Wednesday, August 13, 2014

Til We Meet Again...

My friend and co-worker died this past weekend as a result of a senseless car accident.  Brandon was only thirty-one years old, a good friend (much like a little brother) with a very kind heart in a somewhat rough exterior.  He was taken away from us much too soon, but I count myself lucky to have crossed paths with him.  Brandon's untimely death was hitting me quite hard.  I found myself tearing up at random times and could not imagine how I would cope when I enterd our shared office Monday morning and didn't see his smiling face or hear him say, "How was your weekend, Jules?".  Some tough weeks and months are ahead for all of us who worked with him.

I am fifty-five years old, so I have seen my fair share of death. 

I barely remember my grandparents, most of them passing while I was just a young girl.  My Grandma Muelver died while I was in college and honestly, I was not that close with her.  I do recall driving back for her funeral in the middle of a Wisconsin winter, my tire blowing out while I was going fifty-five on the freeway, a good Samaritan stopping to help me change it, missing the funeral, and getting to my aunt's house just in time to see my relatives and shed some tears while giving and receiving hugs of condolence.  (No cell phones back then, so no way to let anyone know what was going on.)

The summer I was pregnant with Kaitlyn we attended three funerals - Lance's paternal grandfather, his maternal grandmother and my father.  Talk about a tough summer!  The thing is, while unexpected and extremely sad, all three had lived a long and full life.  (They were all well into their late seventies, early eighties.)  My biggest regret is that none of them got to meet our daughter Kaitlyn.  They would have loved her.

My mother has been gone for sixteen years.  We were vacationing in Northern Wisconsin and had rented a three bedroom cabin so my mom could enjoy time on the lake with us when we got the news.  Mom had been hospitalized the week before our vacation with pneumonia.  We were hoping we could get her out for a day or so to recuperate with us, as she was supposed to be released from the hospital mid week.  The night before she was to go home, she died in her sleep.  It was a very difficult time and hard to reconcile.  She was only sixty-nine.  Kaitlyn couldn't understand why her Grandma was gone and worried that other loved ones would leave her, too.  How do you explain death to a five year old with out scaring her?

My sister Linda died two years ago after an eighteen month battle with cancer and Lance's brother Lorin died unexpectedly this year shortly after New Years.
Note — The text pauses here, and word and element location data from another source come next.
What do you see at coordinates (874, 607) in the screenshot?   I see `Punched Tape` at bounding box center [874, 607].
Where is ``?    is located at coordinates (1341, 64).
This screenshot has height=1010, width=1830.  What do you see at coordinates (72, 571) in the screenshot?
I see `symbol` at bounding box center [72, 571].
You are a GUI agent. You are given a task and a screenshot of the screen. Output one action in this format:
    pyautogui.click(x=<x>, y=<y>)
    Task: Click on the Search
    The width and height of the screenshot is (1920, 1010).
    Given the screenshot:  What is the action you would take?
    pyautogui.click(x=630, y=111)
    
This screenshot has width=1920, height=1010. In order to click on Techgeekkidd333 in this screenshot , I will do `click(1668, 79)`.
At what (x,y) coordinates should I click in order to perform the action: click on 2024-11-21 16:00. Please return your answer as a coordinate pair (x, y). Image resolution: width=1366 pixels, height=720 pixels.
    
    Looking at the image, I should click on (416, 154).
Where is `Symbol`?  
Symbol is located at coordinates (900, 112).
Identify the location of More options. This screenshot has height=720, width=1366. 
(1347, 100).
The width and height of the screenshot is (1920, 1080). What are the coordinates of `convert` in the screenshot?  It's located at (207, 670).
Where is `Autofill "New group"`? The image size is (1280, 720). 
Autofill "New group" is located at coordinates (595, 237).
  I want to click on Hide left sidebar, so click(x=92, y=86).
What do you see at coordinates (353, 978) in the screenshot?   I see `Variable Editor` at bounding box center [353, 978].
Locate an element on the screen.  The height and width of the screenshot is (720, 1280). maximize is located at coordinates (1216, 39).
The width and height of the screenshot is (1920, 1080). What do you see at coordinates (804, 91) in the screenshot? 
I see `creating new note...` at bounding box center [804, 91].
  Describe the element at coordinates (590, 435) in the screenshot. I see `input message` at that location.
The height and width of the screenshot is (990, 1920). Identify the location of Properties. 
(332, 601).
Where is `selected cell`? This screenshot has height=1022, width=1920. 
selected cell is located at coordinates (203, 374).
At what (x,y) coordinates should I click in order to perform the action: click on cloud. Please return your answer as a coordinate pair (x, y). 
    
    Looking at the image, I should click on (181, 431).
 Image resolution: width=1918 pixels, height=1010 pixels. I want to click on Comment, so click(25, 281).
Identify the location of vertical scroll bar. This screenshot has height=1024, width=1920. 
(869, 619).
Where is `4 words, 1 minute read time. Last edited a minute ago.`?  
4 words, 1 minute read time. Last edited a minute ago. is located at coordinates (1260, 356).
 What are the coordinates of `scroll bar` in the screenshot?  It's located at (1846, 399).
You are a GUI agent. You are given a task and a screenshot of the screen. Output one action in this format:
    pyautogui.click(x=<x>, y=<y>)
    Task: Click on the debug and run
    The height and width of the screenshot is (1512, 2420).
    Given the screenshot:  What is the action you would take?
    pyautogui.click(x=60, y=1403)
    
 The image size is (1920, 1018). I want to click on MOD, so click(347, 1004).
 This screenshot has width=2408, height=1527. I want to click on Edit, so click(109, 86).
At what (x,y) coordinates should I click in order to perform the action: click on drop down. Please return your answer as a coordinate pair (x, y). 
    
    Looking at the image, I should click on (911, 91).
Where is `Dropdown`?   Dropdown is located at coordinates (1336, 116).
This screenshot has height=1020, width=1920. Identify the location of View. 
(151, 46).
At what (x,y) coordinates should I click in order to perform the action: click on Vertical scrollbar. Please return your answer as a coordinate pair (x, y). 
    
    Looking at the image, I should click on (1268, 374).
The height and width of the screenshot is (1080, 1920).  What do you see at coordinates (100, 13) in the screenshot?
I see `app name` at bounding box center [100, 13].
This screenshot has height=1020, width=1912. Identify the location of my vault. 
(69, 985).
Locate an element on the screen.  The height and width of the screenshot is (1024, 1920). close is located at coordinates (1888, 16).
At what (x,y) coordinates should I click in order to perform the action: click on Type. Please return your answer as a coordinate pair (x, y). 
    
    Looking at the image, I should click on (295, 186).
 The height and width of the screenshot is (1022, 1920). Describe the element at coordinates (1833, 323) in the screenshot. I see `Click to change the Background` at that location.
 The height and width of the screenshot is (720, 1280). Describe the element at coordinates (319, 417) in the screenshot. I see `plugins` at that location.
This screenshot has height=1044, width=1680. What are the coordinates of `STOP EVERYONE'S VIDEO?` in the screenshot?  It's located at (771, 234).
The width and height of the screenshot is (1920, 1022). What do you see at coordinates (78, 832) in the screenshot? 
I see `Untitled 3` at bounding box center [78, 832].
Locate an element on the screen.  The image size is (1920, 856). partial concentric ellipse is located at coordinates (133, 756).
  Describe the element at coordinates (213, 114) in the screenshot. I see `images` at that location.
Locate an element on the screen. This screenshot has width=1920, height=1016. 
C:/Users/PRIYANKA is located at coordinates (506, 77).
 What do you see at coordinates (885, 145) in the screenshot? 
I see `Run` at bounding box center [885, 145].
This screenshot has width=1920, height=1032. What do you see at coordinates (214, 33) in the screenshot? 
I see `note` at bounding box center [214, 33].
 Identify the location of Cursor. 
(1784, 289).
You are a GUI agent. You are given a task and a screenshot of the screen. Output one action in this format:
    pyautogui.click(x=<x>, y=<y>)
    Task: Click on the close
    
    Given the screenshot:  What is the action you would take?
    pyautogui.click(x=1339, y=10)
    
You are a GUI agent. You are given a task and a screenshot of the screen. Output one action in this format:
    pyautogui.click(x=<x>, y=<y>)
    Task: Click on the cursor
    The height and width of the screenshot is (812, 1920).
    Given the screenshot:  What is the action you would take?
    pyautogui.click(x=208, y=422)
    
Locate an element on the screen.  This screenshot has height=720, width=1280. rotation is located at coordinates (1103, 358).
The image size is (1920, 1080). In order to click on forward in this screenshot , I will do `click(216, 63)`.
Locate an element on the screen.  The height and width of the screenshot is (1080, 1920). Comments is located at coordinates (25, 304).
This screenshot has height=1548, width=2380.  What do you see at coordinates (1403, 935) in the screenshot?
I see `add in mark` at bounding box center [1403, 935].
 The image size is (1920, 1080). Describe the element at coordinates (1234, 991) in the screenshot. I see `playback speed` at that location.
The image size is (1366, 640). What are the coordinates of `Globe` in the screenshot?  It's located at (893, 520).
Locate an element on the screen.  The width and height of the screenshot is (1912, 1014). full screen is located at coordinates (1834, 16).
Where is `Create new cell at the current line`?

And they are just the tip of the iceberg. Each loss takes away a little part of us, as we think about all the friends and family we have lost throughout the years.

So, why am I writing this? 

Not to depress anyone or to preach a message some are not ready to hear. 

Part of this writing is a way to help me work out my sadness over the most recent death that has become a part of my life.  It is therapeutic for me (kind of like washing down Brandon's desk Monday morning gave me a little closure and acceptance). I am reminded that life is fragile and we should take the time to tell our friends and family how much they mean to us...every day.

I believe that our time here on earth is part of a longer journey and we will see all our loved ones again in heaven.  I like to think that Brandon and Lorin have run across each other and are talking about hunting.  I picture my parents, aunts and uncles gathered around a table playing Royal Rummy.  I believe Roy and Jeff are playing in a gospel band, together again, up in heaven.  I see Linda and Karen overseeing field trips for all the children who left this earth at a young age.  I believe they are all watching over us and want us to remember them fondly, but also want us to get on with living.

So to Brandon and everyone else we have lost - thank you for being a part of our lives.  They would not have been the same without you.

Farewell for now...'til we meet again.